*Problem details*. According to the seminar announcement, at which university is the speaker based?

SMS scnews item created by Daniel Daners at Wed 18 May 2011 1026
Type: Seminar
Distribution: World
Expiry: 26 May 2011
Calendar1: 26 May 2011 1400-1500
CalLoc1: AGR Carslaw 829
Auth: daners@bari.maths.usyd.edu.au

# Nonnegative solutions of elliptic equations on symmetric domains and their nodal structure

### Polacik

Peter Poláčik
University of Minnesota, USA
Thursday 26 May 2010, 2-3pm, Access Grid Room (note unusual time and location)

*Entries supplied*.
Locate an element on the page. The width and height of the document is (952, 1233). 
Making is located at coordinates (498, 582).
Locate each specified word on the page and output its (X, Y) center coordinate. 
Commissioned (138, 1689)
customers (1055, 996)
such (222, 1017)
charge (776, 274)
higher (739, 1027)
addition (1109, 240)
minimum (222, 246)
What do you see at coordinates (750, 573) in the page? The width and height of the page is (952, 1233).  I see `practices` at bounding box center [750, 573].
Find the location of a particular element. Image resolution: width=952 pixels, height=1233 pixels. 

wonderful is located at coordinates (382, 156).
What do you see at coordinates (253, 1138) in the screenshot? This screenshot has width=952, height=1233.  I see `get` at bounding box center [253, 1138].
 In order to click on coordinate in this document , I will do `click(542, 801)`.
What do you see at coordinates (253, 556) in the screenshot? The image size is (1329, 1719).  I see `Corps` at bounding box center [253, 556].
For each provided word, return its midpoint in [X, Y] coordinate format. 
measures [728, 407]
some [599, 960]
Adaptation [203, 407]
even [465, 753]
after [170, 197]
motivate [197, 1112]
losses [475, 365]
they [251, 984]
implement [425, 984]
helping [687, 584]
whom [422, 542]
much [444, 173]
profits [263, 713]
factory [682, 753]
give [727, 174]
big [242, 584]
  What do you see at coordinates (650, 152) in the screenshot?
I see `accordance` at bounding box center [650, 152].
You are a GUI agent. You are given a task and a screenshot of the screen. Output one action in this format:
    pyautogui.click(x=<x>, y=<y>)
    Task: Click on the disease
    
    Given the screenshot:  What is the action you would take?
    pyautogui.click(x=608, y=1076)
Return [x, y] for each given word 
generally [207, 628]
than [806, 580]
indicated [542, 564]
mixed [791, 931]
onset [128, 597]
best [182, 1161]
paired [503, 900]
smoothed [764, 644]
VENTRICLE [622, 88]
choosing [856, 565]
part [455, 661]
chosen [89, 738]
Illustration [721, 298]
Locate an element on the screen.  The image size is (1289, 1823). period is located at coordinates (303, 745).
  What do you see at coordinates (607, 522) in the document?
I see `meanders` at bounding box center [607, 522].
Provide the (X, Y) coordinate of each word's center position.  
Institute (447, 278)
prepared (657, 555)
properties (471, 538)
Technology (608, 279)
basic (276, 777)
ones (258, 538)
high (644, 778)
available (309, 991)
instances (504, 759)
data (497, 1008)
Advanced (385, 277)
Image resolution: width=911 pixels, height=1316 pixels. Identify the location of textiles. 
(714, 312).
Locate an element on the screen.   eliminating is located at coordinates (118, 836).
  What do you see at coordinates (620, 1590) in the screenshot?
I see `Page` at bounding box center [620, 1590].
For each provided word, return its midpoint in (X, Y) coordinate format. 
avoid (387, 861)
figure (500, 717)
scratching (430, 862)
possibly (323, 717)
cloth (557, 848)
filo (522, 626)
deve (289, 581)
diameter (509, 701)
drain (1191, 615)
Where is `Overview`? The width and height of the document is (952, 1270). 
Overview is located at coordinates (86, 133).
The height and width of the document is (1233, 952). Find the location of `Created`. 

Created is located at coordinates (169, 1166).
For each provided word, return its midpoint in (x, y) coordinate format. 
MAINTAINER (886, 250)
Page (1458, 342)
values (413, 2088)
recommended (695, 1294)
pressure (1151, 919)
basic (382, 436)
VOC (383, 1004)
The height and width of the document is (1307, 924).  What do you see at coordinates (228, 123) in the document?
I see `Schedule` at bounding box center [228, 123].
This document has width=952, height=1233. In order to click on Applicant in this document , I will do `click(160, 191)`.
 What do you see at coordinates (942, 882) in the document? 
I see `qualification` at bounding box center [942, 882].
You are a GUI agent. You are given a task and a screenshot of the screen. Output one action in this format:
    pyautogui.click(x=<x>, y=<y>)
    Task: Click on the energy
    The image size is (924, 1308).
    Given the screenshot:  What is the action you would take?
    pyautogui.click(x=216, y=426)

*Correct result*. University of Minnesota, USA